**To do:** Count the lines in the material below that contain the word "click", and give only the number.

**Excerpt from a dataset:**

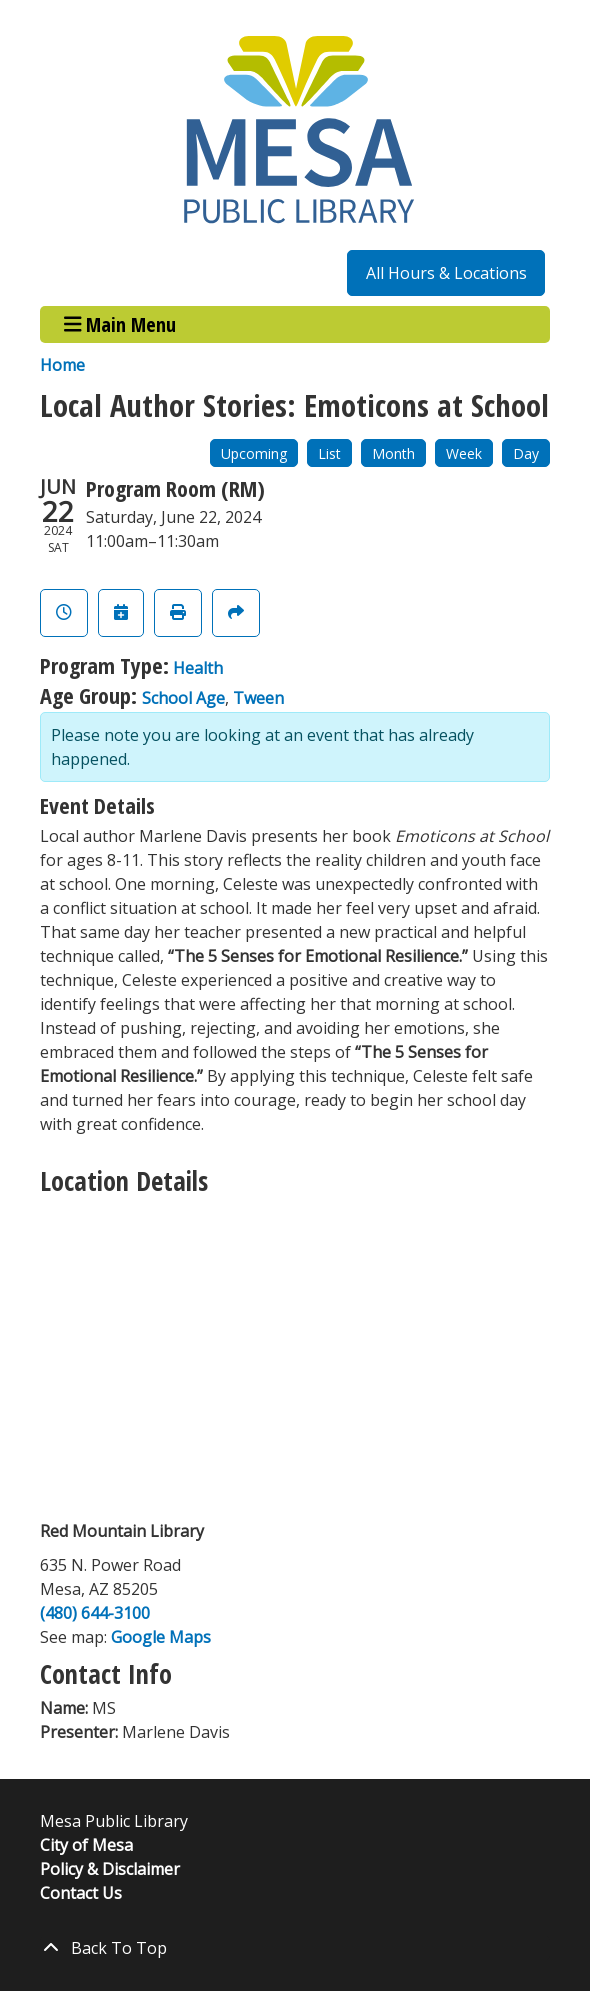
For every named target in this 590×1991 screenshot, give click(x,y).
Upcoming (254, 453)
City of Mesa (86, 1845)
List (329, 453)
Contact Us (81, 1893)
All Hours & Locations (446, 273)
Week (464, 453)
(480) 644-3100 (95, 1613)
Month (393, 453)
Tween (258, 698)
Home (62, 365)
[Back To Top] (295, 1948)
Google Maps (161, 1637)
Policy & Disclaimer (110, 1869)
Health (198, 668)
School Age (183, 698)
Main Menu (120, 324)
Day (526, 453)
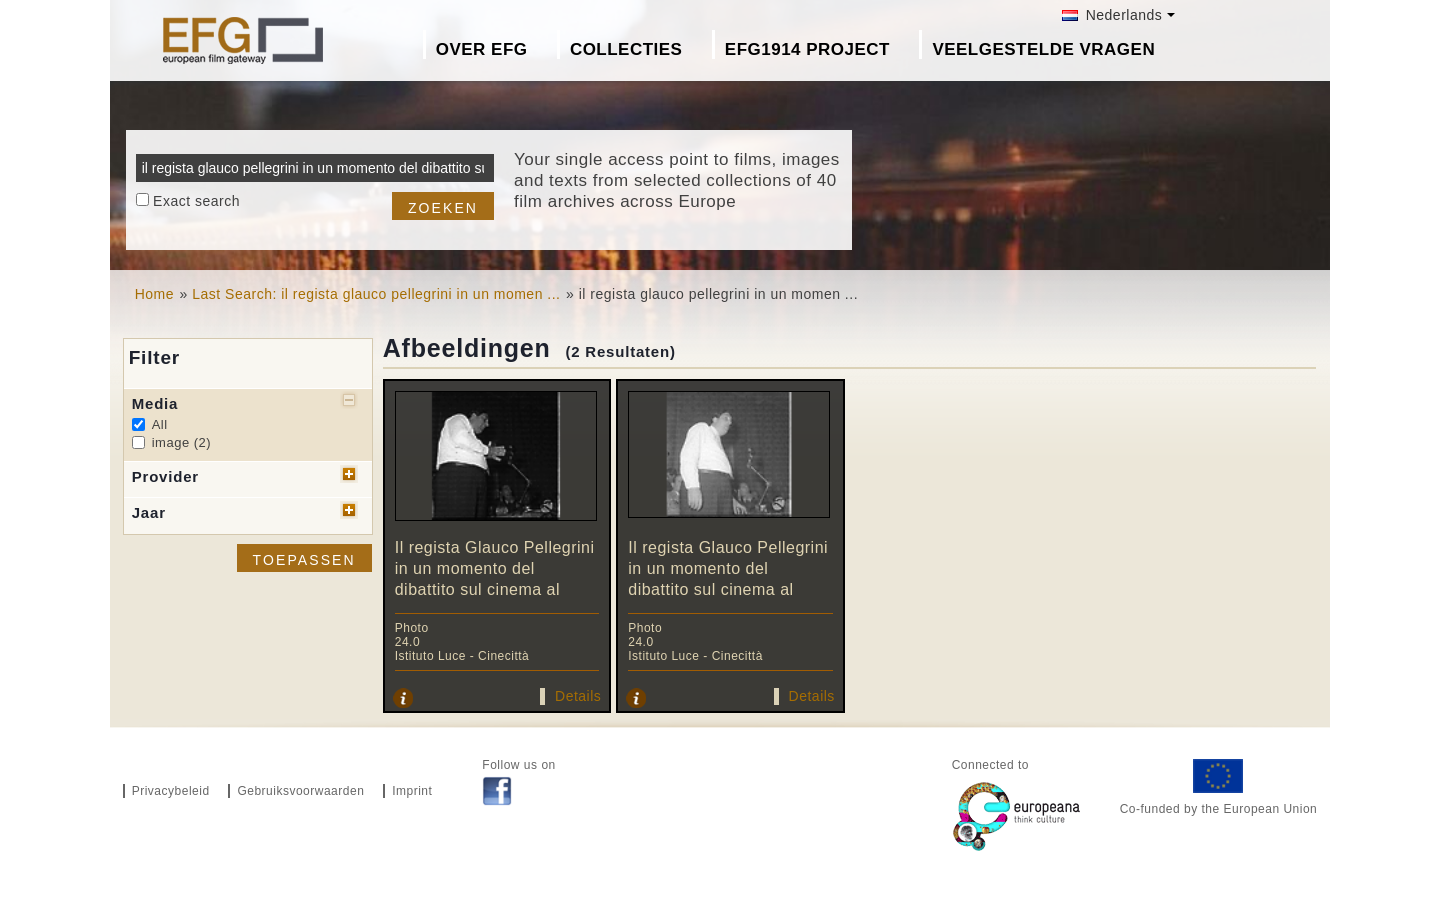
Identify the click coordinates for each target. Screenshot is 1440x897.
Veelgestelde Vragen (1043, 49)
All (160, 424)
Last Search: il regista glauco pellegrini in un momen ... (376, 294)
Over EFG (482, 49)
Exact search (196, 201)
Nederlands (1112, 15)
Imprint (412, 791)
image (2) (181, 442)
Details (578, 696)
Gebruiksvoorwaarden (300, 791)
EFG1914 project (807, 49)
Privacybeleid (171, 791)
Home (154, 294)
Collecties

**Answer for the task:** 2